# Start of Extract
Hyrule is perhaps Nintendo’s most iconic location. The home of The Legend of Zelda, the mystical land of Hyrule is a world full of lore and history that fans debate feverishly over. The series has done a great job at developing the region, especially in recent years, by shedding more light on the culture and people of Hyrule. That’s not to say the earlier games aren’t full of details, however. You can go back to the very first Zelda and infer a lot from the nearly uninhabited land. The series’ narrative strength has always been its visual details and Hyrule is one of the best examples of that.
As The Legend of Zelda is a series that prides itself on finding secrets and exploration, it should come as no surprise that Hyrule, itself, is also full of its own secrets: details hidden in the background waiting to be found by perceptive fans. Sometimes these small details say a lot about Hyrule, and the parallels Nintendo likes to draw between games. The franchise has always had a very distinct style of storytelling and world-building, but it’s often easy to miss those connections.
# End of Extract
§ Given problem A:
Can you copy the stretch of the Hyrule passage from "As The Legend" through "miss those connections." word for word?
§ Given problem B:
Can you pick up the Hyrule passage after its last sentence and keep writing it?
# Start of Data extract
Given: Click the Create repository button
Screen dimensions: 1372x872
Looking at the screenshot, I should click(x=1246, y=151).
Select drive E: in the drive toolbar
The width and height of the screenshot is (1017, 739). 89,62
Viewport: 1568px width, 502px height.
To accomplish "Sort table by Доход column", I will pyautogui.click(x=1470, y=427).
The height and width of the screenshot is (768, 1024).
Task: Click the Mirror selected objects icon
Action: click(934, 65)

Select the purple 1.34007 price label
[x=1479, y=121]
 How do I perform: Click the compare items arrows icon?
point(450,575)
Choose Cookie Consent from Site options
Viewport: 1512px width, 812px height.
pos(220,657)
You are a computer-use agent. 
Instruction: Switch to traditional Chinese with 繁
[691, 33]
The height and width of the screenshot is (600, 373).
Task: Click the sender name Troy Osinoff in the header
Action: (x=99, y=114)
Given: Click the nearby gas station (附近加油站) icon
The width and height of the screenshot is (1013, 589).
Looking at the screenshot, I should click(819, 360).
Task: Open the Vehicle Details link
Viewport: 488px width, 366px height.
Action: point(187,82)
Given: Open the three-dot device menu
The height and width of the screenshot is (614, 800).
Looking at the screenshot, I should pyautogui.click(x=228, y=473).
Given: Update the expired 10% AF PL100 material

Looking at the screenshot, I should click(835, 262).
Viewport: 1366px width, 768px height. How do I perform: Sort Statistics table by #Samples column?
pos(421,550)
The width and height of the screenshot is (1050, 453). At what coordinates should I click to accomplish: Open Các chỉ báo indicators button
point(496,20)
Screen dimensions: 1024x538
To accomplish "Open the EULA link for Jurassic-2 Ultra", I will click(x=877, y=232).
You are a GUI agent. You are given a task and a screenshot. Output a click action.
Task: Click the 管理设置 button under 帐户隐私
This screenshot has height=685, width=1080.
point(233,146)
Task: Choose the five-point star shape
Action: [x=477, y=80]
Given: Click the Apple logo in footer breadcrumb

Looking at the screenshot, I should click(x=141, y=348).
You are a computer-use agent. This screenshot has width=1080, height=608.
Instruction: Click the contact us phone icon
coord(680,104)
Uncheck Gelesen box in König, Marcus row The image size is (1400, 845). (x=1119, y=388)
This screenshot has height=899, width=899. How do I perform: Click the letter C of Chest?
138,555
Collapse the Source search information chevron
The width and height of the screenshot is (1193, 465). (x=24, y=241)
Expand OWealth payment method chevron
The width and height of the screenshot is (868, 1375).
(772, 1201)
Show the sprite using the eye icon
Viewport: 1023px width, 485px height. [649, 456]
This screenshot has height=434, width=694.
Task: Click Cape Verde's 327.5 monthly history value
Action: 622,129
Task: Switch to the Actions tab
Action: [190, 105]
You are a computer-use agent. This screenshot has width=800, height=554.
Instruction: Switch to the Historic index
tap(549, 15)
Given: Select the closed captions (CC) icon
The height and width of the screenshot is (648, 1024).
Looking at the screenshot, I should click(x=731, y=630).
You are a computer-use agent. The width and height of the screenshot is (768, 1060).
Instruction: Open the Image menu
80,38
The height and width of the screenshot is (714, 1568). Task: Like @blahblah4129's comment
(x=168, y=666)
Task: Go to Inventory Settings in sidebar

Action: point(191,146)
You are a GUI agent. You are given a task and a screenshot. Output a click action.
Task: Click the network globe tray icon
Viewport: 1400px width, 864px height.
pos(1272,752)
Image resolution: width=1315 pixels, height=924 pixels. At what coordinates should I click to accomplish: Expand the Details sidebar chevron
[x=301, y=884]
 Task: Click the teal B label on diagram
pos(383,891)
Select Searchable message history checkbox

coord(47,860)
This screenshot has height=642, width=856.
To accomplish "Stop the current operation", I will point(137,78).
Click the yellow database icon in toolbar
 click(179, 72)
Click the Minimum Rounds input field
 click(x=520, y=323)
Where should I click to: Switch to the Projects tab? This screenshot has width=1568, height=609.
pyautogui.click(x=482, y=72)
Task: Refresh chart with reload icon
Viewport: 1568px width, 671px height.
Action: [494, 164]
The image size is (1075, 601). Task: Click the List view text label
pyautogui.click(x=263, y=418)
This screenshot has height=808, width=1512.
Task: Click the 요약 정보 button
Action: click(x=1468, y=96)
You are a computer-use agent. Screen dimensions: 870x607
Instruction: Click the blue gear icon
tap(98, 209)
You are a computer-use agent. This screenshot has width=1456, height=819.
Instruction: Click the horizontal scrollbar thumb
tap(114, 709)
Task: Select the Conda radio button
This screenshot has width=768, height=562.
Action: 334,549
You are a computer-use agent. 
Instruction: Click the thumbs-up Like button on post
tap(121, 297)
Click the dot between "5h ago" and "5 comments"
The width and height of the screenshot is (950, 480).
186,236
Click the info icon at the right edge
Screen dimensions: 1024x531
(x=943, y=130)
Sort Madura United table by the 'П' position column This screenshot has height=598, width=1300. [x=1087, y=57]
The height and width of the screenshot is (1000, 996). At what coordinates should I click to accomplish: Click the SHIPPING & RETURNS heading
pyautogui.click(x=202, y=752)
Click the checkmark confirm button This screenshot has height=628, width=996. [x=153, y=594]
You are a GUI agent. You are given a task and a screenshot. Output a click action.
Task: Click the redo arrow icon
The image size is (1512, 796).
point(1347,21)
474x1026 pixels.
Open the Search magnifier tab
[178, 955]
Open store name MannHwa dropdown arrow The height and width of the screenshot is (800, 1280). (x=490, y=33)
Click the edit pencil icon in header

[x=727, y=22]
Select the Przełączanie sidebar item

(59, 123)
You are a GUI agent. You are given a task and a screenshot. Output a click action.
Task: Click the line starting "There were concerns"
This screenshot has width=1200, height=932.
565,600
# End of Data extract
§ Exercise result A:
As The Legend of Zelda is a series that prides itself on finding secrets and exploration, it should come as no surprise that Hyrule, itself, is also full of its own secrets: details hidden in the background waiting to be found by perceptive fans. Sometimes these small details say a lot about Hyrule, and the parallels Nintendo likes to draw between games. The franchise has always had a very distinct style of storytelling and world-building, but it’s often easy to miss those connections.

§ Exercise result B:
When it all comes down to it, Hyrule is one of the most lived-in worlds in video game history. At the same time, however, it’s also incredibly morbid, highly detailed, and a near obsessive with maintaining certain elements. It’s a world that only Nintendo could think up. It’s Hyrule.
15 Hyrule Has At Least Four Parallel Worlds
Hyrule is complicated, to say the least. Each and every Zelda game brings in so much new information that fans squabble over. After that, there are a mountain of developer interviews, and a handful of new lore books like Hyrule Historia and Hyrule Encyclopedia. Things get retconned, things get unretconned, but one thing that stays constant is that Hyrule has a lot of layers to it. Literally.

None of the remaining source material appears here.